FBI, Labor Department investigating employee-owned stock program after Vann's bankruptcy
The FBI and the U.S. Department of Labor are investigating the bankruptcy of a Montana appliance and electronics store that rendered its Employee Stock Ownership Plan worthless.
The FBI notified former Vann's Inc. employees who participated in the plan of the investigation in letters sent last week.
Investigators are asking the former employees if they believed or were told the stock plan was intended to provide for their retirement and how the loss of the stock program affected them. It also asks former employees to describe any interactions they had with former CEO George Manlove and former CFO Paul Nisbet that they felt were questionable and if they would be willing to testify in court.
FBI victim specialist Jeannette Miller, who sent the letter, did not return a call from The Associated Press seeking comment. A Department of Labor spokesman did not respond to a request to explain the scope of the investigation, and an FBI media contact did not return an email seeking comment.
Last year, Manlove, Nisbet and others settled a lawsuit filed on behalf of 200 former employees who said gross mismanagement of the company cost them $9.2 million in stock losses.

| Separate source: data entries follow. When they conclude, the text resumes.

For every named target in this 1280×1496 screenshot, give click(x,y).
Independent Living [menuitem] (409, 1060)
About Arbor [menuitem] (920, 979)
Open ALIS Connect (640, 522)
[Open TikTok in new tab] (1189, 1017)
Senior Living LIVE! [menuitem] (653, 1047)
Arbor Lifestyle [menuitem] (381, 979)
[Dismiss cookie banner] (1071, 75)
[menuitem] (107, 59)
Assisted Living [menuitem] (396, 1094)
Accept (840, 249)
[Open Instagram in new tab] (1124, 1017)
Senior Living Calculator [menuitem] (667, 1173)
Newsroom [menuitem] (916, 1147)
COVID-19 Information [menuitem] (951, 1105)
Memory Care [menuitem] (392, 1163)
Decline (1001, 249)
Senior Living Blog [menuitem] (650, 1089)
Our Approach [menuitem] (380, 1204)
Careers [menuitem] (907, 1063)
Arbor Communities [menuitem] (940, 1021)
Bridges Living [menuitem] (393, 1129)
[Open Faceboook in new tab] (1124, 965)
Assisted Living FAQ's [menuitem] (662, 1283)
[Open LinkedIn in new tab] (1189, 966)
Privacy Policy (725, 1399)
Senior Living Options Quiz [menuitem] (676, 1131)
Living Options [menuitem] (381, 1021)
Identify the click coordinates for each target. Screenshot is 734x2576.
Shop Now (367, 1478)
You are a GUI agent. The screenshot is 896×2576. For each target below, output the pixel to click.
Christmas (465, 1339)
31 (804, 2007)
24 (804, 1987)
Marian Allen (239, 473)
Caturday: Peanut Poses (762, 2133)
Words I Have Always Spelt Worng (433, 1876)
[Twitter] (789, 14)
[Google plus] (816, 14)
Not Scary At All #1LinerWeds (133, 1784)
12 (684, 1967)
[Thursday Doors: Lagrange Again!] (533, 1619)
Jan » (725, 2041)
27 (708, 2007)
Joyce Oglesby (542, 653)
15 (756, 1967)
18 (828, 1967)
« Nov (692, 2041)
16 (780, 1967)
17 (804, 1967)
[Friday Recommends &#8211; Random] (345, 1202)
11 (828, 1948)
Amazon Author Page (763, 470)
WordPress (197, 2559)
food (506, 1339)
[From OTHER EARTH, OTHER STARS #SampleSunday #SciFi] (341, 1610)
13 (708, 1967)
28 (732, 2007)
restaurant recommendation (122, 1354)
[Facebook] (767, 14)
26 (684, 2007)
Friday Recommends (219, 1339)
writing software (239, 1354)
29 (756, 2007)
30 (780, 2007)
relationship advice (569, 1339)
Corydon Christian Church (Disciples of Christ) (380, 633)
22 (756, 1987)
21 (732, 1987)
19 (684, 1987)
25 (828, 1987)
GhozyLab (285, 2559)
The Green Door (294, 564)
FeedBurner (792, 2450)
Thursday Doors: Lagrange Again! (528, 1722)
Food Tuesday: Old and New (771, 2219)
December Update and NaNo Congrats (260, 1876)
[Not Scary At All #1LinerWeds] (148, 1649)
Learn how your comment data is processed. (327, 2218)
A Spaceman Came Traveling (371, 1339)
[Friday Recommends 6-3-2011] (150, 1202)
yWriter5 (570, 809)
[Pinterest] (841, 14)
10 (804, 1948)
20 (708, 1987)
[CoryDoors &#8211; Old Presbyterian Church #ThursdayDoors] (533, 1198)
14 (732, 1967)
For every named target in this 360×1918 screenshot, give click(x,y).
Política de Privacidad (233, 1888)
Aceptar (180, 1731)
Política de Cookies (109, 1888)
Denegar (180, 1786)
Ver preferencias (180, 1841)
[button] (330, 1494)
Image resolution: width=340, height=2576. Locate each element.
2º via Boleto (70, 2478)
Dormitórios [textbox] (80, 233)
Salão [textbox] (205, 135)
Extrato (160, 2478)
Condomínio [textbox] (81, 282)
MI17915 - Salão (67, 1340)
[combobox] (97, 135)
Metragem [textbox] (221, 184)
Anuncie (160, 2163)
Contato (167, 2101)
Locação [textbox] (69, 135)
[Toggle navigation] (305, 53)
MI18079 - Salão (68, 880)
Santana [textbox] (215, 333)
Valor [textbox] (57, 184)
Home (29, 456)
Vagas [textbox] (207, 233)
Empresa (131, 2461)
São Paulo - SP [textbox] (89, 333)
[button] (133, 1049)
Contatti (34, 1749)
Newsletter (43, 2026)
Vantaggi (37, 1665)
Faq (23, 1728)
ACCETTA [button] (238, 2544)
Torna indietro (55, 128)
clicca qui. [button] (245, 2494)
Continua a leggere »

The lawsuit said Manlove and Nisbet, as trustees of the stock ownership plan, violated the Employee Retirement Income Security Act by making reckless business decisions and by personally profiting at the plan's expense.
Specifically, the lawsuit said that between 2007 and 2012, Vann's made excessive rent payments for store properties owned by limited liability companies of which Manlove, Nisbet and others were members. It also said that Vann's made more than $4 million in improvements on those properties, which were eventually to be owned by the companies.
The bankruptcy trustee's lawsuit argued Vann's had more than $8 million in cash on hand in 2007 and that employees had more than $11 million in stock value. The company filed for bankruptcy in August 2012.
The lawsuit was settled in December for $7.4 million.
A spokesman for the Holland and Hart law firm in Billings, which represented Manlove and Nisbet in the trustee's lawsuit, said the firm did not have the authority to comment on their behalf about the investigation. No one returned a message left for George Manlove at his photography business in Eagle, Idaho. There is no current phone listing for Nisbet.
The joint FBI and Department of Labor investigation was first reported by KWYB-TV in Bozeman.